▼

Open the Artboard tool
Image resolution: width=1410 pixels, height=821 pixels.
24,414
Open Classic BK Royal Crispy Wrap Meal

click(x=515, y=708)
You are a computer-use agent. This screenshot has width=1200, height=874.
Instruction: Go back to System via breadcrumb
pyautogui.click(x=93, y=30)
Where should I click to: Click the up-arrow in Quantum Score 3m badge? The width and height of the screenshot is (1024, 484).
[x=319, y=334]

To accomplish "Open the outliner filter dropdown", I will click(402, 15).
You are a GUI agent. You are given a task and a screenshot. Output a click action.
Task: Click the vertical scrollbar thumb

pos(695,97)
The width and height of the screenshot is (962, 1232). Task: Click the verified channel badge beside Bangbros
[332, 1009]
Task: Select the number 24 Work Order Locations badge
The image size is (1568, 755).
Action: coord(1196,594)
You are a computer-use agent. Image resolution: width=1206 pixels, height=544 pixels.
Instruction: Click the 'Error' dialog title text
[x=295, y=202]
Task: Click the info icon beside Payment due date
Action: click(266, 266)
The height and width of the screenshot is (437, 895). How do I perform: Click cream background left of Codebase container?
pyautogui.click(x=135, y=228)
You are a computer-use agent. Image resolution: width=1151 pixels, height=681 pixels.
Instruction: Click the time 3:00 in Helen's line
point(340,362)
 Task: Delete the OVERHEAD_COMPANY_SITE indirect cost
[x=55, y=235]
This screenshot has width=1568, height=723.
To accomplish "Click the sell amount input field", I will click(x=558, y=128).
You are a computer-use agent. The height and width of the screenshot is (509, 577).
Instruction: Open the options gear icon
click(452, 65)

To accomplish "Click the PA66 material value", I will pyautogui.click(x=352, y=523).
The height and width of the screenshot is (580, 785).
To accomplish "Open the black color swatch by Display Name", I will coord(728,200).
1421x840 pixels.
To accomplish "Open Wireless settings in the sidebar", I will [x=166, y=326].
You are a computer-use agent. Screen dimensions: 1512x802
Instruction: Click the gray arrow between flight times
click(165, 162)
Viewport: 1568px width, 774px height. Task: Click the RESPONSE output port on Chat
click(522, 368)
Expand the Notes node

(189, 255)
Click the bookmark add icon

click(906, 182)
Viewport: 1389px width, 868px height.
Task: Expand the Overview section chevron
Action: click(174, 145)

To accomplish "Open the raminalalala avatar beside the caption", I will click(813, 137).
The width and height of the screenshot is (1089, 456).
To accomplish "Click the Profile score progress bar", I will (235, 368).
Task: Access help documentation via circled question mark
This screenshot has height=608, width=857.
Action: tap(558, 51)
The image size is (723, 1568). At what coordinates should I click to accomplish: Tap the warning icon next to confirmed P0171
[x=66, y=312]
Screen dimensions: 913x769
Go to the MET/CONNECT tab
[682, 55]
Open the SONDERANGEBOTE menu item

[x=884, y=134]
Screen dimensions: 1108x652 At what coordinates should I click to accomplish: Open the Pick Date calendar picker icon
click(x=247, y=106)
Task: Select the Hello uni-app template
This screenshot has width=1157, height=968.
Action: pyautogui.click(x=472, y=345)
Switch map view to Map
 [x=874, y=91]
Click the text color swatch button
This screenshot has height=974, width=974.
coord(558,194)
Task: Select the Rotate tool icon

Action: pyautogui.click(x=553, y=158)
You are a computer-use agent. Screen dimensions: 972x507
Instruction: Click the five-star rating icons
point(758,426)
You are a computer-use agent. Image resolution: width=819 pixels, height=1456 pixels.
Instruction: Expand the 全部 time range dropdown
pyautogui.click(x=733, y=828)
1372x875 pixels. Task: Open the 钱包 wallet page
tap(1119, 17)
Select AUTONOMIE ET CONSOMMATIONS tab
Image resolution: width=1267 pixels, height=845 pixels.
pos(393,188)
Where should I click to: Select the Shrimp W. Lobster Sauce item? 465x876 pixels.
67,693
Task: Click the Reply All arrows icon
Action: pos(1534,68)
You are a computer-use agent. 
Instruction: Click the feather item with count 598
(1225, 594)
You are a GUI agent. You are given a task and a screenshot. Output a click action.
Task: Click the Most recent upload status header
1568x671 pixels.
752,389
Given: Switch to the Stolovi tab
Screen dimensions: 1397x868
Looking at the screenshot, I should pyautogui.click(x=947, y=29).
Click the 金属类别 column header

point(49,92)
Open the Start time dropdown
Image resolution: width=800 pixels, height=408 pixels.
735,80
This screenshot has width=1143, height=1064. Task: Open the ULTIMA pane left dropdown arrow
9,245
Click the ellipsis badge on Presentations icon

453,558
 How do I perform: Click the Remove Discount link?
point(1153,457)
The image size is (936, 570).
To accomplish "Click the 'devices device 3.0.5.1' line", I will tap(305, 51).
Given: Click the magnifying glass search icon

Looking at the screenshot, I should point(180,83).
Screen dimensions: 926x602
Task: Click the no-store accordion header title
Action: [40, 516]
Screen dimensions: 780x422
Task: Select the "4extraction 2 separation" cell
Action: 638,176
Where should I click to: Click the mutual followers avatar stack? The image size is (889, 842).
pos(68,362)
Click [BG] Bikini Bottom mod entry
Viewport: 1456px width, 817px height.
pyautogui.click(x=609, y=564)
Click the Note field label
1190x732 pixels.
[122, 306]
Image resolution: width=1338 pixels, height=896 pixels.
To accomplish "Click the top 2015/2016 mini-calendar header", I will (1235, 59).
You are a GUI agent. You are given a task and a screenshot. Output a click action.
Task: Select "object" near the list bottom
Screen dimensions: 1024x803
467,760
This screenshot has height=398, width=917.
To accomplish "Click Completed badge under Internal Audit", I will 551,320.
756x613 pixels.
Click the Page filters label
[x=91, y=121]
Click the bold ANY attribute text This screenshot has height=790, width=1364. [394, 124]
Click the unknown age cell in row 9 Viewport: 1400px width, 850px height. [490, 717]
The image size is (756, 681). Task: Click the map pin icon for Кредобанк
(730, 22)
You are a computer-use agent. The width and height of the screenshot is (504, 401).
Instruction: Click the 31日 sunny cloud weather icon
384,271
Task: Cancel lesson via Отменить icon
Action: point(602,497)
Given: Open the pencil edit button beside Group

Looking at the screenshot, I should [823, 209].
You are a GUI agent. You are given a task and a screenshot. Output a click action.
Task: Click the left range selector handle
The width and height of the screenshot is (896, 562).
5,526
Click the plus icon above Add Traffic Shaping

▲

The answer must consist of every line above that contains the word "computer".

You are a computer-use agent. This screenshot has width=1200, height=874.
You are a computer-use agent. Image resolution: width=1206 pixels, height=544 pixels.
You are a computer-use agent. Image resolution: width=1151 pixels, height=681 pixels.
You are a computer-use agent. The height and width of the screenshot is (509, 577).
You are a computer-use agent. Screen dimensions: 1512x802
You are a computer-use agent. Screen dimensions: 972x507
You are a computer-use agent. Image resolution: width=819 pixels, height=1456 pixels.
You are a computer-use agent. 
You are a computer-use agent. The width and height of the screenshot is (504, 401).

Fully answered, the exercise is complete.